Osbaldo Franco of market research company eMarketer adds: “Rising business to consumer (B2C) commerce is making Latin America one of the fastest growing regions online in the world. Naturally, that has a lot to do with the fact that it is coming from a very low base.

“B2C commerce as a whole is usually triggered by sales of intangible goods like plane tickets, all sorts of services, which is what happened initially in Latin America – but we are now seeing the retail industry jumping in.”

Latin America has traditionally trailed mature e-tailing markets because of low of internet penetration, and this continues to suppress what advertisers spend on digital. But the region passed a significant milestone this year when eMarketer reported that for the first time a majority of its citizens were likely to use the web at least monthly.

The market research company suggests that by the end of 2013, Latin America will have 299.5 million internet users, which – in an overall population of 598 million – suggests penetration is now over 50%. By 2017 there will be 394 million internet users, two-thirds of the population.

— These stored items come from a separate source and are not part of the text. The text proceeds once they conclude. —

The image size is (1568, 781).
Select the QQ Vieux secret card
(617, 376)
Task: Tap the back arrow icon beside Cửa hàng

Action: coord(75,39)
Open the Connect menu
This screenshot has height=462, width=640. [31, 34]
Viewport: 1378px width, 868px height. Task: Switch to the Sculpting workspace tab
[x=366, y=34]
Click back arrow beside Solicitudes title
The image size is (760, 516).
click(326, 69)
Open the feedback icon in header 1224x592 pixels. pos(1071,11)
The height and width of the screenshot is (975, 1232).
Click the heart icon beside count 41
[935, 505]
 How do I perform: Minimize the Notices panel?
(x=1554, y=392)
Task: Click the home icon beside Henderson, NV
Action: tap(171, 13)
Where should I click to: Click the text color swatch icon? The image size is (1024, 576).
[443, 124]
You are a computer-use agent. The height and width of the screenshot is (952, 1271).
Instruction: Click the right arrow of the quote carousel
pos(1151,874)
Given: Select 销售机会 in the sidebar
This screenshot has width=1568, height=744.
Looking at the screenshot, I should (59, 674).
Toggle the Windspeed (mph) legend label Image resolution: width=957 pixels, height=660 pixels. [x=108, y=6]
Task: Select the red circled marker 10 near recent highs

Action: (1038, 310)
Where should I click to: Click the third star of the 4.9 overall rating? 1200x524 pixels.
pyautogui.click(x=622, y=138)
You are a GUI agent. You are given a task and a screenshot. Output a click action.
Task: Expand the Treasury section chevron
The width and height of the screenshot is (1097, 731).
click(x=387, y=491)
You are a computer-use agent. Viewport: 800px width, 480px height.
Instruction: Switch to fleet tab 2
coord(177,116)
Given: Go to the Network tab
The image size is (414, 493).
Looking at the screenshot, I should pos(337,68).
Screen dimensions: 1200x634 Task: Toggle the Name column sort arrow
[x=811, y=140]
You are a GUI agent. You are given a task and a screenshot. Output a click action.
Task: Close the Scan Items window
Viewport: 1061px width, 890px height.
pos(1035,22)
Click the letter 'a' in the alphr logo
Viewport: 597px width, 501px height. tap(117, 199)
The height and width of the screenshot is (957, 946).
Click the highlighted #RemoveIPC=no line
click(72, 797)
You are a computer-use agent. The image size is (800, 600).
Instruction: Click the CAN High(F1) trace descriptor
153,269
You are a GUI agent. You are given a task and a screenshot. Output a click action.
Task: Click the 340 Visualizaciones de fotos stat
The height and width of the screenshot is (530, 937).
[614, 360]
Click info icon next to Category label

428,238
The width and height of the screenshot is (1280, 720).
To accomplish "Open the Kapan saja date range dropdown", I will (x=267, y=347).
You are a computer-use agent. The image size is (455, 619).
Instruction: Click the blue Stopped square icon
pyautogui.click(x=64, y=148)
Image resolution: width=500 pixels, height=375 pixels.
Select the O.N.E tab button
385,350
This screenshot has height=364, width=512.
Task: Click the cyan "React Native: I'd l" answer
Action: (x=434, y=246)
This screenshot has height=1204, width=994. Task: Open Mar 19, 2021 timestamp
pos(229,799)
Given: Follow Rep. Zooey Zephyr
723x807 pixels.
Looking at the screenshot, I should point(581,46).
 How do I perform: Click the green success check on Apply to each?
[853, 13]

A key factor in this growth is the take up of mobile, and all the main Latin American markets except Mexico now enjoy 100% mobile penetration, says Franco. The youthful demographic of Latin America, where UN data suggests the median age is likely to be just 28 in 2015, is also propelling mobile growth. In Mexico, for example, the statistical agency INEGI has estimated that 76% of internet users are under 35 (PDF).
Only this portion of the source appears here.